Investors remain on edge as they try to navigate an uncertain landscape while central banks hike interest rates to fight runaway inflation which, in turn, fueled fears of a possible recession.
While officials at the Federal Reserve (Fed) and its peers are expected to keep tightening monetary policy for the rest of the year, talk is building that they would be able to ease up in 2023 — and maybe even cut rates — if the pace of price increases comes down.
Minutes from the Fed’s July meeting will be pored over when they are released later in the day, with investors hoping for some insight into policymakers’ thinking and an idea of its plan for next month’s gathering.
“We expect the… minutes to have a hawkish tilt,” Carol Kong of the Commonwealth Bank of Australia said. “We would not be surprised if the minutes show [officials] considered a 100 basis points increase in July.”
The United States central bank lifted rates by 75 points in both June and July.
Forecast-beating earnings from retail titans Walmart and Home Depot provided optimism that US consumers remain resilient, even as inflation remains elevated and borrowing costs are rising.
In a sign of the work ahead for banks in battling inflation, figures on Wednesday showed that prices rose in the United Kingdom last month at their fastest pace since 1982 as food costs rocketed. The news sent the sterling sharply higher against the dollar.
After a slow start, Asia picked up on the positive lead from Wall Street, helped by hopes for some stimulus by finance chiefs in China.
The People’s Bank of China announced a surprise interest rate cut on Monday and a report on Tuesday said Chinese Premier Li Keqiang called on six key provinces — accounting for about 40 percent of the economy — to bolster pro-growth policies.
The moves come after the latest batch of data showed the economy remained under pressure.
Analysts said markets were concerned about the debilitating impact of lockdowns and other strict containment measures implemented as part of Beijing’s zero-Covid strategy.
“Visibility over the evolution of China’s zero-Covid policy is low and recent messaging has suggested virus containment remains a top policy priority of the country,” said Adam Montanaro, investment director of global emerging markets equities at abrdn.
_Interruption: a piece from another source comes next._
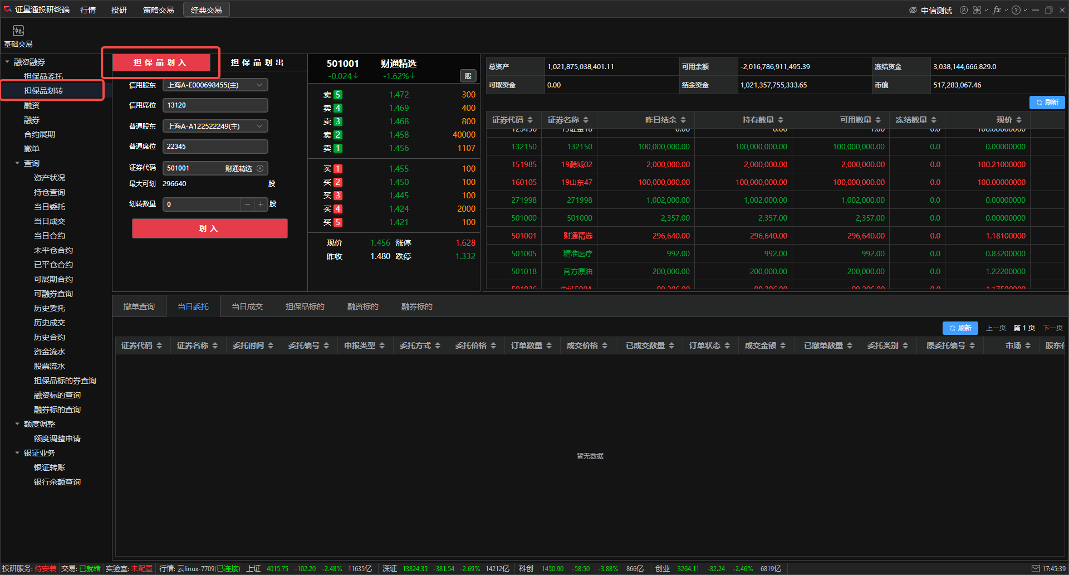Open the user profile icon
This screenshot has width=1069, height=575.
coord(963,10)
“Not only do investors hate uncertainty, but the negative economic impact of this policy is [also] increasingly visible,” he added.
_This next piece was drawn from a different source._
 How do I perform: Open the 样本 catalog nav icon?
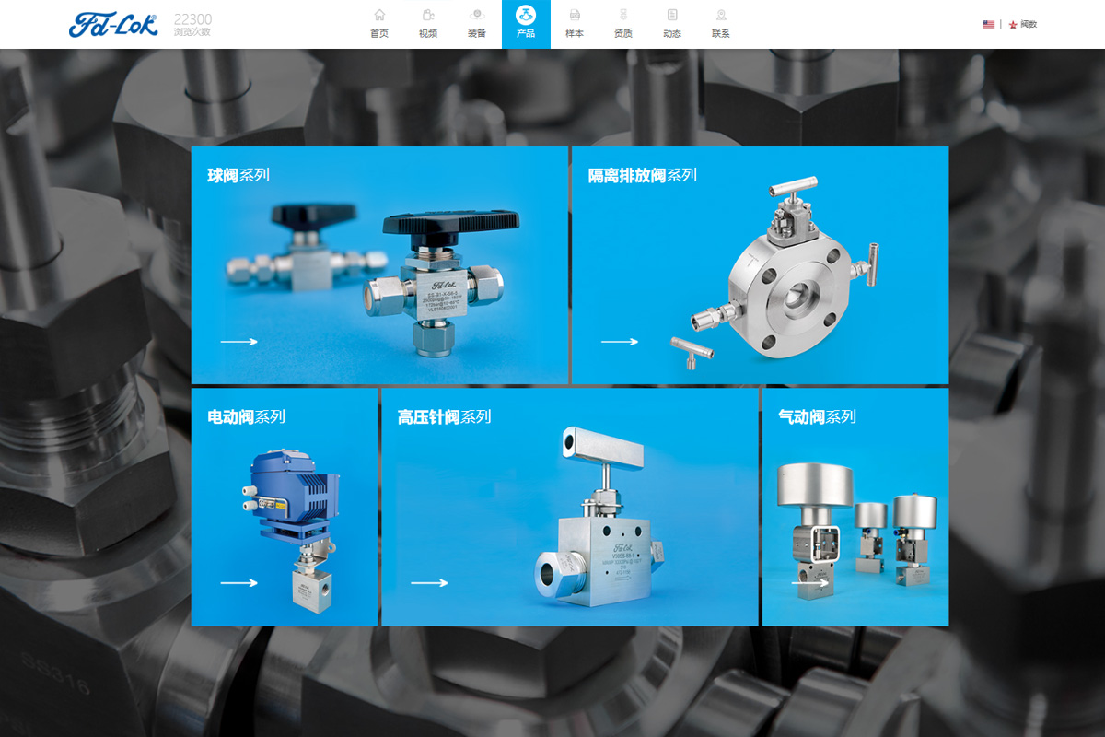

Hong Kong and Shanghai enjoyed healthy gains, while Tokyo, Sydney, Singapore, Wellington, Taipei, Mumbai and Bangkok were also up. Seoul and Manila dipped.
In early trade, London stocks were up, along with those of Paris and Frankfurt.
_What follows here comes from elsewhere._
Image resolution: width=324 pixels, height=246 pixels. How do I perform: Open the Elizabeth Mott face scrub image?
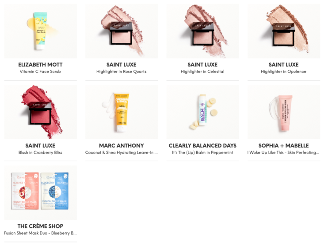click(41, 31)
Equities have enjoyed several weeks of gains since hitting their June lows, and while the initial bounce was broadly seen as a bear market rally, there is hope that they may have already reached their nadir.
“It looks like a bottom, acts like a bottom, and trades like a bottom, then it probably is a bottom,” Oanda’s Edward Moya said in a note.
The “bear market rally calls are suddenly becoming quiet these days. The risks of the Fed sending the economy into a recession are easing as inflation is slowly coming down,” he added. “The Fed’s soft landing seems achievable and that has allowed this rally to continue.”
Oil prices bounced on Wednesday after dropping for three straight days on demand worries as economies slow, while the possibility of an Iran nuclear deal has led to talk of a boost to supplies.
“The crude demand outlook is taking a big hit after… disappointing Chinese economic activity readings and as Germany struggles,” Moya said.